### Exercise directions
Lay out the lines from the one containing "The height and" up to and including the one containing "center [530, 66]." as a Markdown table with the columns Row and Line, skipping any blank lines. Leave the pictures out.

### Input data
##########

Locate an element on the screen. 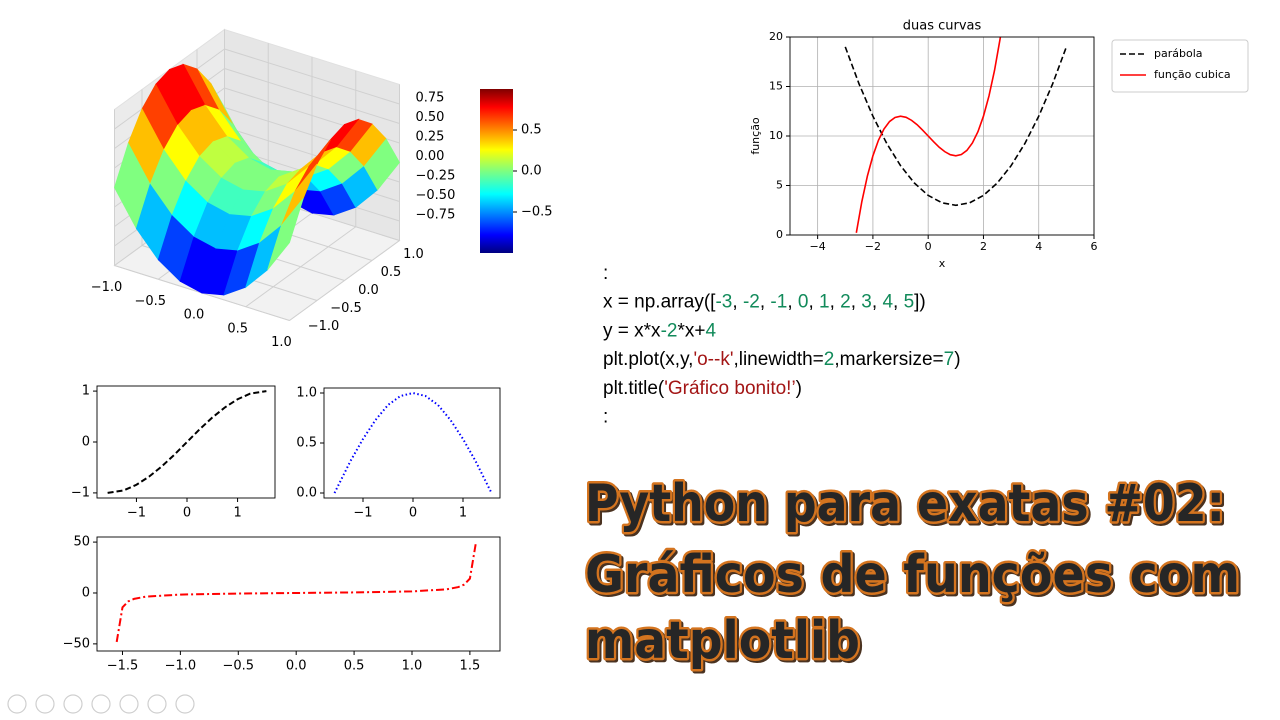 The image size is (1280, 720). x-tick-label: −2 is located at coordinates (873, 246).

##########

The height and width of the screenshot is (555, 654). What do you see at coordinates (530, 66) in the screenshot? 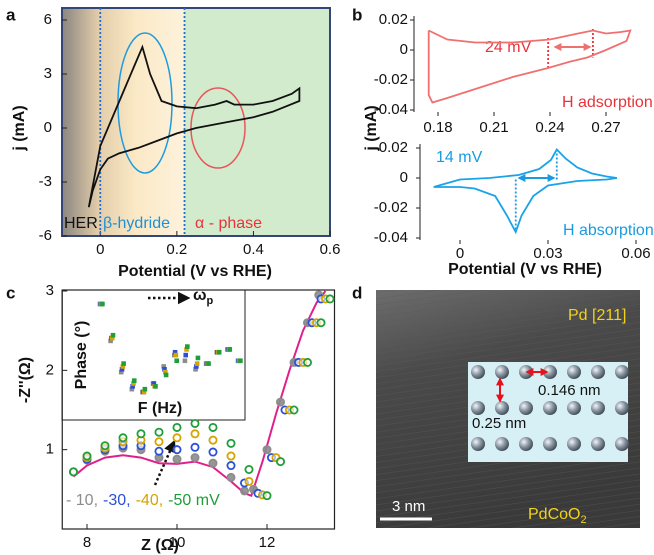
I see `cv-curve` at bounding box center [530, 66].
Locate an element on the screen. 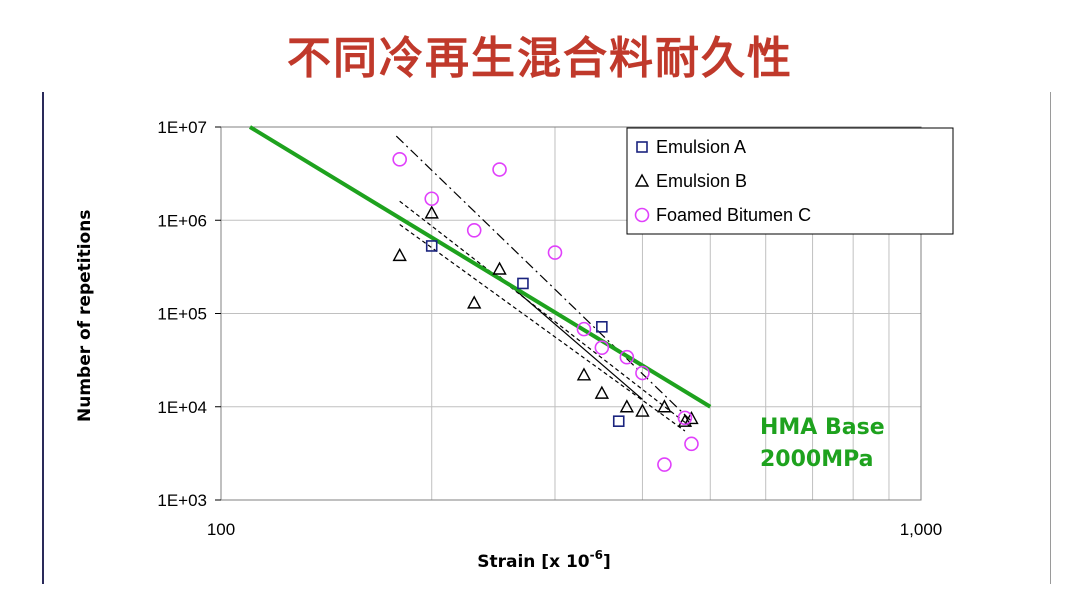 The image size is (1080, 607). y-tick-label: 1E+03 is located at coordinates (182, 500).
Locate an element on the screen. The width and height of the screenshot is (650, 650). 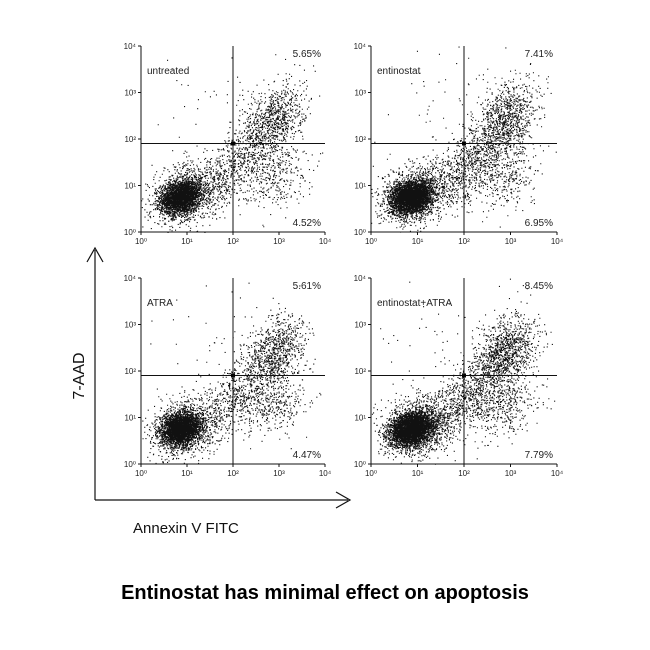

##########

### Answer box
| Row | Line |
|---|---|
| 1 | The height and width of the screenshot is (555, 654). What do you see at coordinates (530, 66) in the screenshot?  |
| 2 | I see `cv-curve` at bounding box center [530, 66]. |